Foursquare are not stupid. They know that the location game has not turned out in quite the way everyone thought it would, as it seems that using location based services is still the reserve of a minority group of people, that are die-hard fans. But while Foursquare’s future might not be in location based services from a pure gaming or social aspect, they have still built up a valuable location-based platform that can be adapted to keep up with the way in which people use location based services. In March they announced they were launching their push notification API, and as Denis Crowley recently tweeted, this is now set to launch:
Their Twitter moment
This move essentially turns Foursquare into a platform much like Twitter – where they are providing the data and the tools and invite other people in to come and create the magic. By introducing a push notifications API, it allows developers to create different apps that can make use of notifications without having to rely on the ‘check in’ model, which is pretty much dead by now. In practice this means things like notifying you when a friend is in a nearby coffee shop, or making use of locations you frequent such as your local shop and sending you a notification that you’re out of milk.

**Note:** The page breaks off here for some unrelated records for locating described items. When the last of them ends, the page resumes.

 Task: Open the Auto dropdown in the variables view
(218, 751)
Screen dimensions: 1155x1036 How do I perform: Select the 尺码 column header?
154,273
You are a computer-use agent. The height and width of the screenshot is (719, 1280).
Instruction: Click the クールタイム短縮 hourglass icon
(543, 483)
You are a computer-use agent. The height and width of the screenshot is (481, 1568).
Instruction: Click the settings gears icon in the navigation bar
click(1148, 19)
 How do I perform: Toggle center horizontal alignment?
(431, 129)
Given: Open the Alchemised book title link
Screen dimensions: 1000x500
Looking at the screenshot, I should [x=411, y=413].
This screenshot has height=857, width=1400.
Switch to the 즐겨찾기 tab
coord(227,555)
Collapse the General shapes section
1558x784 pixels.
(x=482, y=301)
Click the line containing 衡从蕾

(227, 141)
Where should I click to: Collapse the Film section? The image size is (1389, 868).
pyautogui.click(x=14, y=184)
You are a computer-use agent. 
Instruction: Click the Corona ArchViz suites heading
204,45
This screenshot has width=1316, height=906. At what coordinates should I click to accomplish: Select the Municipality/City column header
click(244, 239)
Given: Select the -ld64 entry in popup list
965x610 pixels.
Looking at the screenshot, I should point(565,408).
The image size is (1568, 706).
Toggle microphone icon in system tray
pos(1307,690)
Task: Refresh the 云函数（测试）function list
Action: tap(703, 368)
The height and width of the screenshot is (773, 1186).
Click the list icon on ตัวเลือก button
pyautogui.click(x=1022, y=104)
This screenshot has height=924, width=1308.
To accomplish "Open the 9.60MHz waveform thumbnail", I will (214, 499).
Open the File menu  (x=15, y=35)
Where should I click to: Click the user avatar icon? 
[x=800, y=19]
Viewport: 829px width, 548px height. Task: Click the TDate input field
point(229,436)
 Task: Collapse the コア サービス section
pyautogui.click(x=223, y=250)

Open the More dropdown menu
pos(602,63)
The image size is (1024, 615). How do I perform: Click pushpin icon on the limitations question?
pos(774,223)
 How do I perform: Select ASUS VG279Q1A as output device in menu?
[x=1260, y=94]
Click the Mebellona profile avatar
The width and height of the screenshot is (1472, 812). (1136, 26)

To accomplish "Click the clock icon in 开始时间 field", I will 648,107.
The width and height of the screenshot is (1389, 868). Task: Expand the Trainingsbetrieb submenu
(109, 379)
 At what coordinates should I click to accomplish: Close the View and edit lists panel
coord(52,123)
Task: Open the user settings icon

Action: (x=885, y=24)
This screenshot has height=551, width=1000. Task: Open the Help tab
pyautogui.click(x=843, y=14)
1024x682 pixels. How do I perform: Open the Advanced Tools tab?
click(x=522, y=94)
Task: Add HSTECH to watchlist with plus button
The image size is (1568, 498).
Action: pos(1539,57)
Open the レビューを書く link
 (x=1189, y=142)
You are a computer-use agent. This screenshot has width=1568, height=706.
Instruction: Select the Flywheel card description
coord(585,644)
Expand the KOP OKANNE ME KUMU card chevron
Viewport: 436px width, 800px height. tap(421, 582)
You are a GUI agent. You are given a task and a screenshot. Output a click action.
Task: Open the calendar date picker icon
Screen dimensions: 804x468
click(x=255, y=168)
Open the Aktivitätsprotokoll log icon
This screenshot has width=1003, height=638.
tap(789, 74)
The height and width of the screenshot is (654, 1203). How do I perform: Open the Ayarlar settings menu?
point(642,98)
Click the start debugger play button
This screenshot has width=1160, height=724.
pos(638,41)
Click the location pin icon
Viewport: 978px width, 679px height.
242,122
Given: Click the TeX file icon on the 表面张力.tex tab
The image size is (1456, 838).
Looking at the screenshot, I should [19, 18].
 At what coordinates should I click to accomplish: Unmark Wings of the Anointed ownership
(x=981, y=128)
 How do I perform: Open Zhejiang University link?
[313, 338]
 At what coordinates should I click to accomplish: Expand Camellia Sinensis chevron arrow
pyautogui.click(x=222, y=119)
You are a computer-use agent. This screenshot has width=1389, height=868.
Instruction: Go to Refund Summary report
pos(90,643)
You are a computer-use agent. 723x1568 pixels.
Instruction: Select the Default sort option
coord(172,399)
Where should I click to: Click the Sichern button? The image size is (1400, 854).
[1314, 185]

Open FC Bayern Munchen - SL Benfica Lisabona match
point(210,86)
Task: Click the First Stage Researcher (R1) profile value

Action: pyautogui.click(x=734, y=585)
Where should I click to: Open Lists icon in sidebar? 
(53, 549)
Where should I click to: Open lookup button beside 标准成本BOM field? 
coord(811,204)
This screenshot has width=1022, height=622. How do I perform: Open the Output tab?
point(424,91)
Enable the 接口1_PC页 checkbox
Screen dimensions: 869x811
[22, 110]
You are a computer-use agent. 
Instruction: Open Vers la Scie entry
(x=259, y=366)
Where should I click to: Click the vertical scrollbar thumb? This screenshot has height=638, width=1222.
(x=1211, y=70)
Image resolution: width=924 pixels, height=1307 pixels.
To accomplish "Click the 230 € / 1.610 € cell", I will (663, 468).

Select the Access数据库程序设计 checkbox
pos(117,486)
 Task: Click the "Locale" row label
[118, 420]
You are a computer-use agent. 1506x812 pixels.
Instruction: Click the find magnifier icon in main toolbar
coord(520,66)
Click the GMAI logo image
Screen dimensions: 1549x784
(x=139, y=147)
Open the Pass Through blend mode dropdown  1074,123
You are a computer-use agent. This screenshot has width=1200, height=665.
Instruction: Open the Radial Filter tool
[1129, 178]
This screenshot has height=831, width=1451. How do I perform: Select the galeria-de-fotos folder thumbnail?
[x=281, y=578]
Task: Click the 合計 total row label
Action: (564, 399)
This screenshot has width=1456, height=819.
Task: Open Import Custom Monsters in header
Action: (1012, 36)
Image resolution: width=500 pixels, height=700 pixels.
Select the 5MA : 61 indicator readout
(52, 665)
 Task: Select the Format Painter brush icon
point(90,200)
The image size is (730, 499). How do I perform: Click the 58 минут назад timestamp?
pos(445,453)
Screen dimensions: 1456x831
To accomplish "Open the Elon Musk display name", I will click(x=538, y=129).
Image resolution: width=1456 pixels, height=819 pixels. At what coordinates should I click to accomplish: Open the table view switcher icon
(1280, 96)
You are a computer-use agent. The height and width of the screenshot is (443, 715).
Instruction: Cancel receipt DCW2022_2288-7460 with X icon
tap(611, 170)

It’s what location based services have needed for a while, if they are to really succeed : the power of crowdsourcing knowledge through an open API and enabling location apps to not just be something that you use if you happen to remember, but allowing it to become more prominent and actually add value to you, instead of being simply game-based.
Beyond buying milk
There are some obvious uses for the new push notification API that add little quirks to the service currently, but the fact is that location needs to be radically overhauled if it is to really take off or add any meaningful value to users. The opportunities have now opened up massively and it is really Foursquare’s last hope if they are to be a relevant service for people. And this means working with businesses in a big way. Location is about the establishments that I would check into and every shop, bar, hotel that I enter is a potential social action for Foursquare, if they can offer me something that can really add to the experience. Do I want an app that tells me which of my friends are in there too? Not really – and checkin is already dying because of this limitation.
But what I do want is something that socialises the experience of walking into a coffee shop in as seamless a way as shopping via Amazon can do via the Like button or Connect. The truth is that location has to be as simple as possible for me to use. I kind of don’t want to have to even think about it, which is what Foursquare are trying to achieve with the push notification API. But beyond that it has to give me a reason to want to continue getting these notifications, because they’re adding something so utterly brilliant to the process of walking down a street that I won’t know how I managed to do it without these notifications.
If anything is going to save Foursquare or change location services signficantly enough to bring them into mainstream, this is likely to be it. Now it’s about getting businesses on board, gathering smart data and providing a invaluable experience that people actually want.
Death of the checkin
One thing is for sure with this move from Foursquare, and that is that the checkin is pretty much officially dead. Facebook have all but scrapped it, Foursquare are shifting focus and now Gowalla are moving beyond the checkin. In a recent talk at Techcrunch Disrupt, CEO of of Gowalla Josh Williams, announced that they were looking beyond the checkin, to become more of a social tourist guide. The focus will now be on travel, so I can go to a different city and instantly find out which of my friends have been there, and which places they recommend. Social guides will now play a prominent part in the app, pushing checkin to the side. Whether this is enough alone to save location services is still uncertain, but it’s moving in the right direction – stepping away from gamification or location for the sake of it, and providing value to users that they can’t get elsewhere.